Ainsi, en matière de « contact tracing », il convient de poser la question suivante : qu’apporterait cette proposition, non pas pour la société dans son ensemble, mais pour l’individu ? La réponse est loin d’être évidente. On pourrait suggérer la réponse suivante : aider une personne à se sentir bien en contribuant à la santé de la communauté.

Ce n’est pas une simple supposition. Nous avons un excellent exemple disponible : Singapour. Alors que les citoyens de ce pays tolèrent l’intrusion du gouvernement dans leur vie privée bien plus que dans la plupart des démocraties occidentales, seuls 16% de la population singapourienne consentait à télécharger l’application TraceTogether au 1er avril. Soit environ un cinquième de ce qu’il faudrait pour que le « contact tracing » soit efficace au départ.

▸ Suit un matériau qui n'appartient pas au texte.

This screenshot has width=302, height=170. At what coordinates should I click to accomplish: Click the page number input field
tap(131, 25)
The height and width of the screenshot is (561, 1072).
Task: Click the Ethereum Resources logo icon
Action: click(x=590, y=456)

Je suggère alors de poser une question plus pointue : que pourrait apporter une application de « contact tracing » à un individu qui ne se soucie pas du tout de la communauté ? Ou pour utiliser une formule un tant soit peu démodée : quelle est la proposition de valeur pour l’utilisateur du « contact tracing » ? La seule manière de faire fonctionner le « contact tracing » est de faire en sorte que la valeur pour chaque individu soit si évidente qu’elle l’emporte sur ses préoccupations en matière de vie privée et, de façon plus réaliste, qu’elle l’incite à envisager de prendre part au programme.

Je n’ai malheureusement pas la réponse à cette question. Cependant, je pense qu’une conception personnalisée de l’application au niveau des utilisateurs sera un élément clé. Il est difficile d’amener une personne à se soucier d’hypothétiques personnes représentées uniquement par des concepts ou des chiffres. Par contre, il est beaucoup plus facile de lui rappeler qu’elle se soucie de ses proches et de ses voisins. Identifier le bon message pour expliquer pourquoi le « contact tracing » contribuerait à protéger les personnes réelles que vous connaissez et aimez doit sûrement faire partie de la solution. En outre, il faudrait également supprimer toute résistance à l’utilisation du “contact tracing”, que ce soit avant le téléchargement ou bien après l’installation. C’est tellement évident que cela mérite d’être constamment répété.

À Dashlane, nous ne souhaitons pas présenter notre solution uniquement comme un « remède », contrairement à l’approche empruntée par bon nombre d’acteurs dans le domaine de la sécurité. Et cela non parce que nous n’offrons effectivement pas un remède d’une certaine manière, mais parce que, comme tout parent le sait, se contenter de dire à quelqu’un de changer son comportement « parce que c’est bon pour lui » s’avère rarement efficace.

Par contre, si vous parvenez à inclure le remède dans quelque chose de plus attrayant, comme un jeu ou une récompense, alors le message passe beaucoup plus facilement. Tant que les entreprises et les gouvernements qui développent le « contact tracing » n’auront pas déterminé quelle forme pourrait prendre cette récompense, il y a peu de chances que cette solution soit mise en œuvre.